#10

10.5K 531 22
                                    

Natasha

Pędzi ile sił w nogach starając się uciec. Mija kolejne drzwi, biegnąc przez ciemne i zakurzone korytarze. Przepełnia ją strach, tak wielki, jakiego jeszcze nigdy nie czuła. Natasha jest w pułapce. Stąd nie ma ucieczki. Nagle przed nią, jakby z nikąd pojawia się wysoka, smukła postać. Kobieta zatrzymuje się w odległości kilku metrów i przystaje niepewnie. Zjawa podnosi głowę i patrzy prosto na Natashę. Ciemnymi, szarymi oczami.

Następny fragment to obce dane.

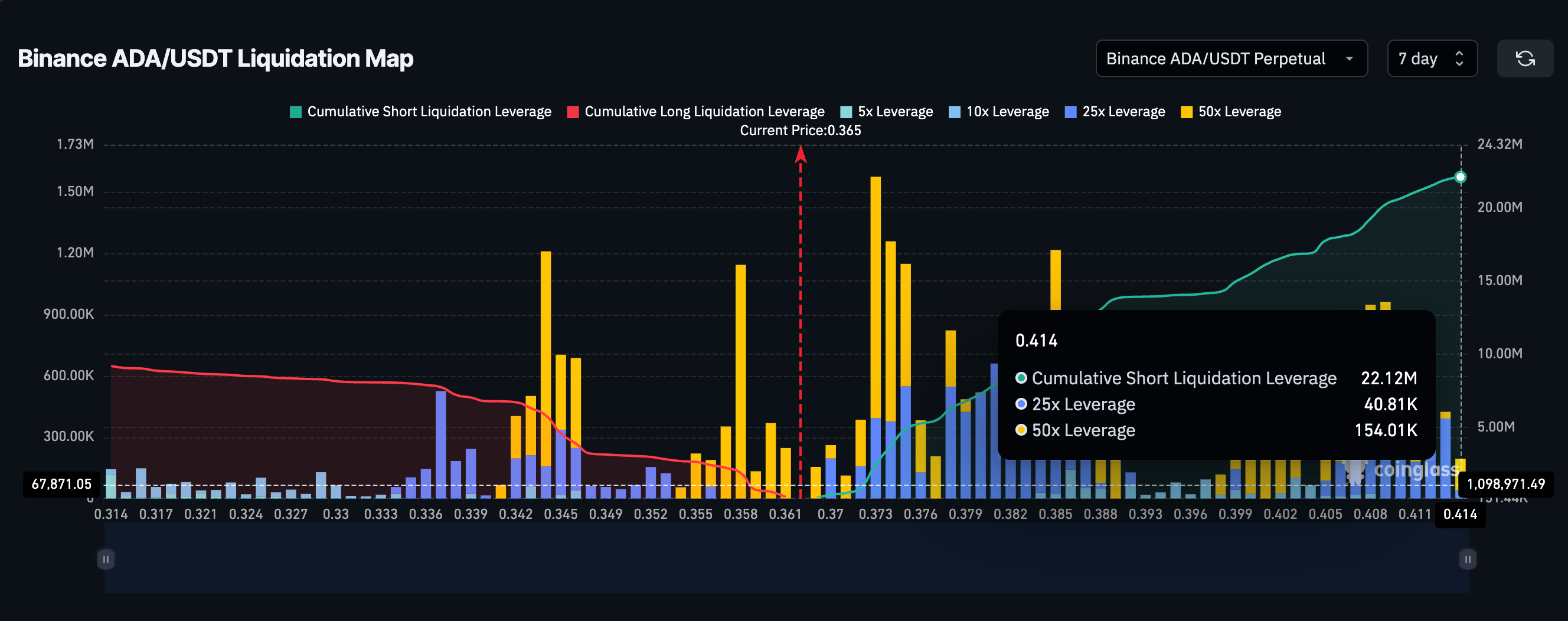Click the red Cumulative Long Liquidation Leverage legend icon
1568x621 pixels.
click(573, 112)
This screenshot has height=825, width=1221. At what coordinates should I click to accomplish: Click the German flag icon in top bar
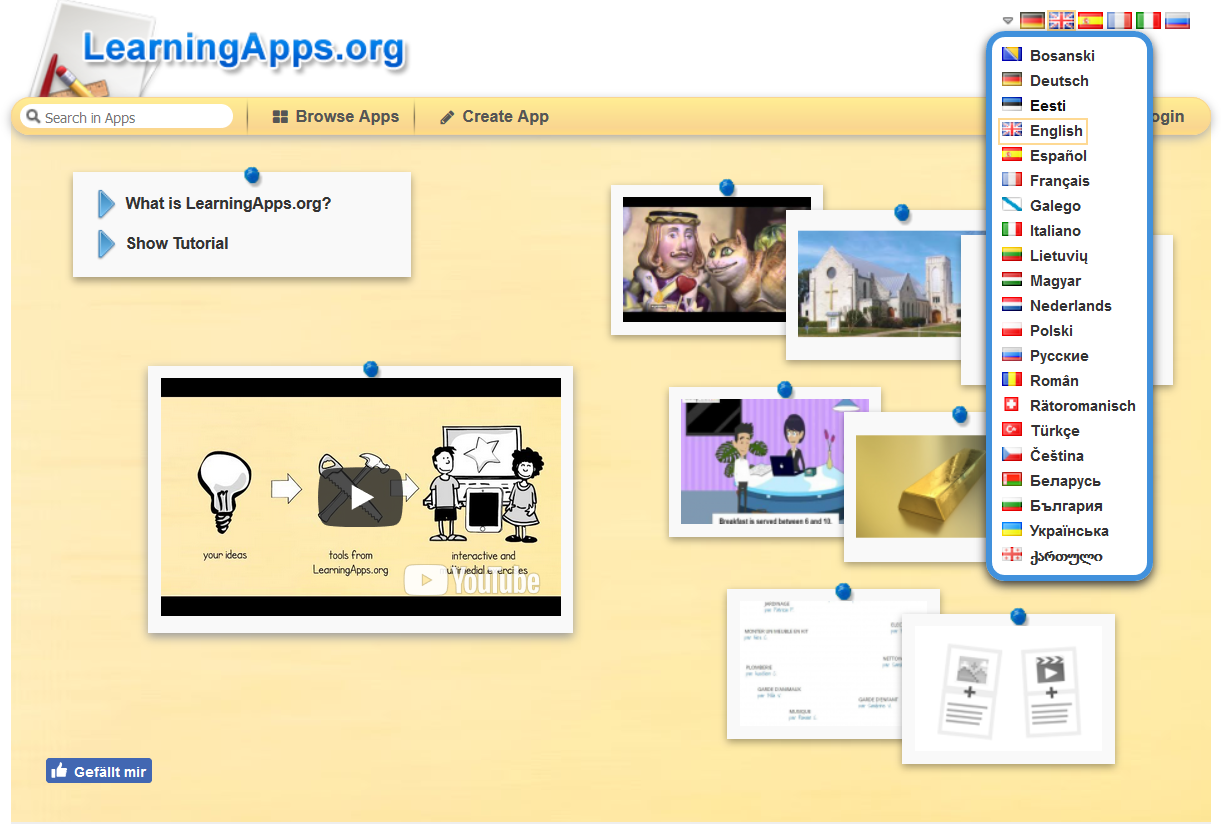point(1032,20)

Natasha podniosła się z krzykiem. Zimny pot oblewał jej twarz. Serce biło jej tak mocno, jak nigdy.

- Wszystko dobrze?

Natasha popatrzyła po pomieszczeniu, w którym się znajdowała. Paliła się tylko jedna lampka, stojąca na stole, obok łóżka, na którym leżała. Była przykryta lekkim kocem, a w boku czuła silny ból. W kącie dostrzegła dziewczynę. Tą dziewczynę.

- Kim jesteś?- zapytała Wdowa, zaskoczona drżeniem swojego głosu.

- Nikim ważnym.

Dziewczyna weszła w krąg światła. Blond włosy miała spięte w warkocz, opadający na lewe ramię. Dookoła prawego oka miała drobne ranki. Siniaki pokrywały niemal połowę jej twarzy, a także ramiona. Wygladała potwornie. Natasha podniosła sie na jednej ręce, ale opadła z porotem na łóżko, kiedy ostry ból przeszył całe jej ciało.

- Nie powinnaś wstawać.

Dziewczyna uklękła przy Czarnej Wdowie. Natasha wstrzymała oddech, ale kiedy poczuła delikatny dotyk odprężyła się lekko. Całe jej ciało krzyczało "WRÓG", ale Natasha leżała spokojnie zdając się na łaskę młodej towarzyszki. Blondynka podniosła rąbek bluzy Wdowy, sztywnej od zaschniętej krwi. Natasha spojrzała w dół na swój bok, obowiązany czystym, białym bandażem.

- Masz szczęście, że szwy są całe. Straciłaś sporo krwi, dlatego proponowałabym odpoczynek.

- Jest tu łazienka?- zapytała Wdowa siląc się na obojętny i oschły ton.

- Zaprowadzić cię?

Dziewczyna pochyliła się i pomogła Natashy wstać. Kobieta oparła się zdrowym bokiem o biodro towarzyszki, która była niemal jej wzrostu. Wolno skierowały się na drugą stronę pokoju.
Łazienka była niewielka, skromna. Znajdował się tam tylko prysznic, toaleta i umywalka. Natasha stanęła opierając się o umywalkę. Dziewczyna wyszła i wróciła chwile później niosąc w ręku ubrania i ręcznik. Natasha wreszcie została sama. Popatrzyła na siebie w lustrze. Miała przekrwione i podkrążone oczy, bladą skórę. Bywała już w pozornie gorszych sytuacjach. Dlaczego więc nie dała rady tym razem? Gdyby nie jej pomagierka, zapewne już by nie żyła. I jeszcze te oczy. Szare jak burzowe chmury. Szare jak martwe oczy napastnika. Przerażajace. Szare jak oczy dziewczyny, która była w pokoju obok. Jak oczy z jej koszmaru.